* START *

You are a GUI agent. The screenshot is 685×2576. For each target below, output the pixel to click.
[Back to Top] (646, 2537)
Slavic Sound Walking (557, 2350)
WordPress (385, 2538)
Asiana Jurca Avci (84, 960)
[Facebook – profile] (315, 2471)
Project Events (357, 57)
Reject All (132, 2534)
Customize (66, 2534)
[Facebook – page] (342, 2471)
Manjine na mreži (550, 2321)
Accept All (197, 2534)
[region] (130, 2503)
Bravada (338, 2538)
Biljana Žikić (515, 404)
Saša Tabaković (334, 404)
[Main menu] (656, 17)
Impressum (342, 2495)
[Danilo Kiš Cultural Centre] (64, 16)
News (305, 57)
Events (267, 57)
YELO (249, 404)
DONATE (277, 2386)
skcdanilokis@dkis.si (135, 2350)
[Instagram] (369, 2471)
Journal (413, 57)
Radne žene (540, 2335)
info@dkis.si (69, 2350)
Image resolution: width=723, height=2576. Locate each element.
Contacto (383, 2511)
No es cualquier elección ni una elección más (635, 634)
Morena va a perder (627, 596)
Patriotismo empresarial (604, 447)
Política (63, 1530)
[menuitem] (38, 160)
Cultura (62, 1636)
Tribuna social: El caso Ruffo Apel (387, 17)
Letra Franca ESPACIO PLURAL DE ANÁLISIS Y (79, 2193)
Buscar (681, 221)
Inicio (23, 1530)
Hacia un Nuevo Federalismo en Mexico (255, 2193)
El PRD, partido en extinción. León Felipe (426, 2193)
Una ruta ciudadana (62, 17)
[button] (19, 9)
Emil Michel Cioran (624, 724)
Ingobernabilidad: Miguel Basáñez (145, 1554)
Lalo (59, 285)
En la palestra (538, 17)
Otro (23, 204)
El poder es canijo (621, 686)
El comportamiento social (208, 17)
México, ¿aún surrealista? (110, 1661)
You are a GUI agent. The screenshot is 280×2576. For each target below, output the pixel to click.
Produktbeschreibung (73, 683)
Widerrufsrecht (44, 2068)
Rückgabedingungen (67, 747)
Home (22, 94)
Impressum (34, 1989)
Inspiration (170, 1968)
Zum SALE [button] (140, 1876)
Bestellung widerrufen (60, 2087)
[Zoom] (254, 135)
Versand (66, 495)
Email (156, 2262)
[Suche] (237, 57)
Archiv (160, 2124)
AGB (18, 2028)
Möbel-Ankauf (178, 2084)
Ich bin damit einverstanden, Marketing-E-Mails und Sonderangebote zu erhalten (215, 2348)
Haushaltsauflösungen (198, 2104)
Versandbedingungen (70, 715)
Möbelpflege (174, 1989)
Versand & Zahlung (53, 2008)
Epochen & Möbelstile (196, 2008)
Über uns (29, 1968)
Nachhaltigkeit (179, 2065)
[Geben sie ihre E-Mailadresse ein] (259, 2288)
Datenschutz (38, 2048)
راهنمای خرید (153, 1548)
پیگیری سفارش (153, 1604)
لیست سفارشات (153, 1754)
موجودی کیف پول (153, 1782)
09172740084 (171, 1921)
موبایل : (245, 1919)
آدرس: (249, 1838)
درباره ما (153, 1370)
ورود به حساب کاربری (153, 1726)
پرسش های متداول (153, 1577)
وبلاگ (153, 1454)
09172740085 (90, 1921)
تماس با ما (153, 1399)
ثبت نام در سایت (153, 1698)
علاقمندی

* END *

→ Task prompt
Copy the records again, starting at the line that has "Letra Franca ESPACIO" and stopping after the line that has "Inspiration (170, 1968)". Add -38 to every coordinate in the answers.

→ Solution for this exercise
Letra Franca ESPACIO PLURAL DE ANÁLISIS Y (41, 2155)
Buscar (643, 183)
Inicio (-15, 1492)
Hacia un Nuevo Federalismo en Mexico (217, 2155)
El PRD, partido en extinción. León Felipe (388, 2155)
Una ruta ciudadana (24, -21)
[button] (-19, -29)
Emil Michel Cioran (586, 686)
Ingobernabilidad: Miguel Basáñez (107, 1516)
Lalo (21, 247)
En la palestra (500, -21)
Otro (-15, 166)
El poder es canijo (583, 648)
El comportamiento social (170, -21)
México, ¿aún surrealista? (72, 1623)
You are a GUI agent. The screenshot is 280×2576. For each target below, output the pixel to click.
Produktbeschreibung (35, 645)
Widerrufsrecht (6, 2030)
Rückgabedingungen (29, 709)
Home (-16, 56)
Impressum (-4, 1951)
Inspiration (132, 1930)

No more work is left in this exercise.